» **Source**

****

Peter Swire has a new working draft A Model For When Disclosure Helps Security. Its a great paper which lays out two main camps, which he calls open source and military, and explains why the underlying assumptions cause clashes over disclosure. That would be a useful paper, but he then extends it into a semi-mathematical model of the factors that contribute to the usefulness of hiding information. (Semi-mathematical because there’s no numbers attached, but rather “high/low” rankings.)

There’s a variable, “L”, that Swire uses to refer to how much an attacker learns from each attack. He mentions in the context of surveillance that (III.4, page 24) secrecy helps the defender a great deal. It helps an eavesdropper to stay secret when listening to attackers plan. I think that estimating L is hard, harder than Swire gives credit for. And a good estimate of L is important, because if your estimate of what your attacker is learning is too low, you make bad decisions. “Oh, no, that’ll take them weeks to figure out.”

He then evaluates why computers are different, mainly in that attacks can be honed and perfected and then replicated. It then gets really interesting when he drags in a relationship to the Efficient Capital Markets Hypothesis (ECMH). “Efficiency in the Open Source paradigm also means that all relevant information is already known to outsiders — disclosure of a vulnerability does not help attackers. The claim here is that the open source paradigm has implicitly assumed what is called the ‘strong’ form of the EMCH, that ‘current security prices fully reflect all currently existing information, whether publicly available or not.'” (III.5.b, p 28). I think this is actually not correct.

****

» **Records provided**

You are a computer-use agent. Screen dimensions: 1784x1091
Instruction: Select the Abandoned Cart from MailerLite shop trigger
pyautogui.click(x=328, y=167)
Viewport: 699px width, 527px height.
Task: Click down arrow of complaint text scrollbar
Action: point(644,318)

****

» **Stated goal 1**
Reproduce verbatim the part of the post on Swire's disclosure paper that opens with the words containing "He then evaluates" and closes with "actually not correct.".
» **Stated goal 2**
Write out every line of the records above as a numbered list, leaving out any blank lines.

» **Task answer 1**
He then evaluates why computers are different, mainly in that attacks can be honed and perfected and then replicated. It then gets really interesting when he drags in a relationship to the Efficient Capital Markets Hypothesis (ECMH). “Efficiency in the Open Source paradigm also means that all relevant information is already known to outsiders — disclosure of a vulnerability does not help attackers. The claim here is that the open source paradigm has implicitly assumed what is called the ‘strong’ form of the EMCH, that ‘current security prices fully reflect all currently existing information, whether publicly available or not.'” (III.5.b, p 28). I think this is actually not correct.

» **Task answer 2**
1. You are a computer-use agent. Screen dimensions: 1784x1091
2. Instruction: Select the Abandoned Cart from MailerLite shop trigger
3. pyautogui.click(x=328, y=167)
4. Viewport: 699px width, 527px height.
5. Task: Click down arrow of complaint text scrollbar
6. Action: point(644,318)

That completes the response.